La corsa dell’Italia a nuovi fornitori di gas per sganciarci il più possibile dalla Russia e l’accelerazione sugli stoccaggi aiuta, ma non risolve. L’autunno alle porte e ancor più il prossimo inverno potrebbero riservarci brutte sorprese. Particolarmente amare per il sistema produttivo che rischia di trovarsi a dover fronteggiare non solo i rincari in bolletta, ma anche una vera e propria carenza di gas, pari a circa l’8% del fabbisogno nazionale, ovvero 6,4 miliardi di metri cubi. Per molte aziende vorrebbe dire non arrivare a fine anno. L’impatto sarebbe devastante e causerebbe numerose chiusure forzate di fabbriche e stabilimenti. A lanciare l’allarme è il centro studi di Confindustria nell’ultimo bollettino sulla congiuntura.

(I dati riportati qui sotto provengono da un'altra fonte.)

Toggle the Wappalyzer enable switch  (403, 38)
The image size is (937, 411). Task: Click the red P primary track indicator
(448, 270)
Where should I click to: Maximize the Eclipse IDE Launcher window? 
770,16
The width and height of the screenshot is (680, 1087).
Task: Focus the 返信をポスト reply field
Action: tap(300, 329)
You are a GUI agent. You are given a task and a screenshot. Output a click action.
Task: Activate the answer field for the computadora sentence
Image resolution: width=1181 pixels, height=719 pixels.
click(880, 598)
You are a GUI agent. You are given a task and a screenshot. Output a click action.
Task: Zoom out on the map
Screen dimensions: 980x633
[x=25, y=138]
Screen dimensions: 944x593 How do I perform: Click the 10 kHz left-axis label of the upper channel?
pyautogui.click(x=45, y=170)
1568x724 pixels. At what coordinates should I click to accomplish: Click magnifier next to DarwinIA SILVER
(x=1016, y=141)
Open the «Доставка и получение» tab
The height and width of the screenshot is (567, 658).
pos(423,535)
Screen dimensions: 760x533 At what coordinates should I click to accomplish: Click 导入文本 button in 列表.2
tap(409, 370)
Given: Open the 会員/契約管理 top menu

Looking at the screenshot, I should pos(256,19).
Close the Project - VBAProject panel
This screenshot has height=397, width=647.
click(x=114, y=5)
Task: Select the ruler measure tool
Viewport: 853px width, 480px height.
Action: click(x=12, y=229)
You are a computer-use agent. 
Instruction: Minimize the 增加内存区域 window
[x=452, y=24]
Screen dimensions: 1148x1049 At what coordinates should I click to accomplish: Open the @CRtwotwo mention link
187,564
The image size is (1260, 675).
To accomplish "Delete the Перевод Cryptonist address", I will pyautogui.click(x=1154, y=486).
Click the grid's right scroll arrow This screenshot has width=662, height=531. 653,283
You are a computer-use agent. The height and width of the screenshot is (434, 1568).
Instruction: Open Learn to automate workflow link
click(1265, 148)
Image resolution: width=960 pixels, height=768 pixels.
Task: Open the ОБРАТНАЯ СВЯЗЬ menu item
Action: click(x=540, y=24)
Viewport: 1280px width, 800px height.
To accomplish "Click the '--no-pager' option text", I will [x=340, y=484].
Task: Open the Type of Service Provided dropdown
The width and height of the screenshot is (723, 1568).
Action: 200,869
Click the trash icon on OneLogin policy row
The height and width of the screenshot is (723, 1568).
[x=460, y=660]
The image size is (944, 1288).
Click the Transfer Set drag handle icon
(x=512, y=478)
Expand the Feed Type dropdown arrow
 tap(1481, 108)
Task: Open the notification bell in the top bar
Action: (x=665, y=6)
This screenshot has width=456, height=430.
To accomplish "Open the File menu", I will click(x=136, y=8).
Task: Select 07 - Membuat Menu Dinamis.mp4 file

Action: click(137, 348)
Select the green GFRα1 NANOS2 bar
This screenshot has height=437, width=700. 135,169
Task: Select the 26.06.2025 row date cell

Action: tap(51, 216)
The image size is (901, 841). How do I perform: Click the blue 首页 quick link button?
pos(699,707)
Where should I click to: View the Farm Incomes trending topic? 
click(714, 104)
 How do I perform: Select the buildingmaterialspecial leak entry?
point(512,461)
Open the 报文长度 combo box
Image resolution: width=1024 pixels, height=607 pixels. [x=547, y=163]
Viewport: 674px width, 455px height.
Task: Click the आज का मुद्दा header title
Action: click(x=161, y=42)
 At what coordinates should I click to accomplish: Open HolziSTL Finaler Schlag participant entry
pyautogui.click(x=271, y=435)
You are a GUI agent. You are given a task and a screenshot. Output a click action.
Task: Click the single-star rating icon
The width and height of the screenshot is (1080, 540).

Il cupo scenario disegnato dagli economisti di viale dell’Astronomia si base su un’ipotesi che giorno dopo giorno appare sempre più probabile: la chiusura completa dei rubinetti del gas russo verso l’Europa. «In caso di blocco da ottobre - si legge nel bollettino - considerando le fonti alternative al gas russo già messe in campo, quelle che dovrebbero essere disponibili entro i primi mesi del 2023, l’accelerazione degli stoccaggi registrata fino ad agosto, in Italia si avrebbe una carenza di gas significativa (10,9 mmc, tra 4° trimestre 2022 e 1° trimestre 2023), ma molto inferiore a quanto stimato prima dell’estate. Usando la riserva strategica (4,5 mmc), si arriverebbe a un gap di 6,4 mmc (8% dei consumi)».

L’IMPATTO

L’impatto sull’industria italiana - che complessivamente ha bisogno di 9,5 mmc di gas - sarebbe «rilevante». Nel bollettino si parla esplicitamente di «chiusure e calo del valore aggiunto». 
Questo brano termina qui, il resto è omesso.